TASK TO CARRY OUT → Copy the following material verbatim, from the line containing "Viewport: 534px width, 950px" down to the end of the material, including both of those boundary lines.

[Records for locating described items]
- - -

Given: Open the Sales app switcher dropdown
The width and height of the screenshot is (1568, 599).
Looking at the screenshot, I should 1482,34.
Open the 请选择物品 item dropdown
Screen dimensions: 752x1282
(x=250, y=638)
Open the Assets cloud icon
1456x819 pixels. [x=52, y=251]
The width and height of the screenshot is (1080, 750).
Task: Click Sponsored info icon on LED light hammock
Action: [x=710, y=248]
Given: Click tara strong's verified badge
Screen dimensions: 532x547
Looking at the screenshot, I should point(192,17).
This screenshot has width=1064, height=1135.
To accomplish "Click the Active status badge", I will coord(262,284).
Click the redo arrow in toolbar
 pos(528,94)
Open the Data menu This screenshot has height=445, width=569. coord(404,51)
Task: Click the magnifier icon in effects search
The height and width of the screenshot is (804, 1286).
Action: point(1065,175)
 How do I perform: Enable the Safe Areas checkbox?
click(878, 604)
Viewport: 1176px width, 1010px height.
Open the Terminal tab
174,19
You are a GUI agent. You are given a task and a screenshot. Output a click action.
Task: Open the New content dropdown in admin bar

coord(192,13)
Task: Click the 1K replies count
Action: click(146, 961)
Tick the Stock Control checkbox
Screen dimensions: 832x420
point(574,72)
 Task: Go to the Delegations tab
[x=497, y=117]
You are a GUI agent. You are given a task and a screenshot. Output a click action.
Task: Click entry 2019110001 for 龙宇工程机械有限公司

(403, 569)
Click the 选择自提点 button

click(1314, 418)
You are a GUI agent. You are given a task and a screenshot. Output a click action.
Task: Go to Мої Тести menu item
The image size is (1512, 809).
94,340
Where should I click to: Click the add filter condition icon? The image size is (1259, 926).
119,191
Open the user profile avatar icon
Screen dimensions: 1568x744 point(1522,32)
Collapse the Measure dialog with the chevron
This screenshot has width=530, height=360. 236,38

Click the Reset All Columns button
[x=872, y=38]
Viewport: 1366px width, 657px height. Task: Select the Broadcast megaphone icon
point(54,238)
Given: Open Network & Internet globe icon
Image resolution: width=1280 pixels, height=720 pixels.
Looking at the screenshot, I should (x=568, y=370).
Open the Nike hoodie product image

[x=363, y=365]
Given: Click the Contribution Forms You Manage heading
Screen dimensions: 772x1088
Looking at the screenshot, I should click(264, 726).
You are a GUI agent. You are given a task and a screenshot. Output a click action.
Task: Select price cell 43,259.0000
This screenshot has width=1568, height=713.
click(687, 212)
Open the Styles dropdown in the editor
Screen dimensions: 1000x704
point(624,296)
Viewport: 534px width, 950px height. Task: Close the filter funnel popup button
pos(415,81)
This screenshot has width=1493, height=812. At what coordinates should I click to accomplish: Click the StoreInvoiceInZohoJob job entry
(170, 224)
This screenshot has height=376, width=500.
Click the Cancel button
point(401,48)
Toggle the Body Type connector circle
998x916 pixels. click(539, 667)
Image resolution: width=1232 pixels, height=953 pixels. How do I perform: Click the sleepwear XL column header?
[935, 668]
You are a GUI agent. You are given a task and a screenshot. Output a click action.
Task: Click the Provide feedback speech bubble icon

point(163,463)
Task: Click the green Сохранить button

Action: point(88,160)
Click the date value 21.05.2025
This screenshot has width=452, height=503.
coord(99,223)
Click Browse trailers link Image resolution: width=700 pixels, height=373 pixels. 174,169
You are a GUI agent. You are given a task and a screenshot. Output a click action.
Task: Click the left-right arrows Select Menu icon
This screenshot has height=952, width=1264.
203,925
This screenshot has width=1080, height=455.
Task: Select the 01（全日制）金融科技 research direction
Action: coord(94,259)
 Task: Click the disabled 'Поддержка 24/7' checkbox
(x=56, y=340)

- - -

ANSWER TO THE PROBLEM →
Viewport: 534px width, 950px height. Task: Close the filter funnel popup button
pos(415,81)
This screenshot has width=1493, height=812. At what coordinates should I click to accomplish: Click the StoreInvoiceInZohoJob job entry
(170, 224)
This screenshot has height=376, width=500.
Click the Cancel button
point(401,48)
Toggle the Body Type connector circle
998x916 pixels. click(539, 667)
Image resolution: width=1232 pixels, height=953 pixels. How do I perform: Click the sleepwear XL column header?
[935, 668]
You are a GUI agent. You are given a task and a screenshot. Output a click action.
Task: Click the Provide feedback speech bubble icon

point(163,463)
Task: Click the green Сохранить button

Action: point(88,160)
Click the date value 21.05.2025
This screenshot has width=452, height=503.
coord(99,223)
Click Browse trailers link Image resolution: width=700 pixels, height=373 pixels. 174,169
You are a GUI agent. You are given a task and a screenshot. Output a click action.
Task: Click the left-right arrows Select Menu icon
This screenshot has height=952, width=1264.
203,925
This screenshot has width=1080, height=455.
Task: Select the 01（全日制）金融科技 research direction
Action: coord(94,259)
 Task: Click the disabled 'Поддержка 24/7' checkbox
(x=56, y=340)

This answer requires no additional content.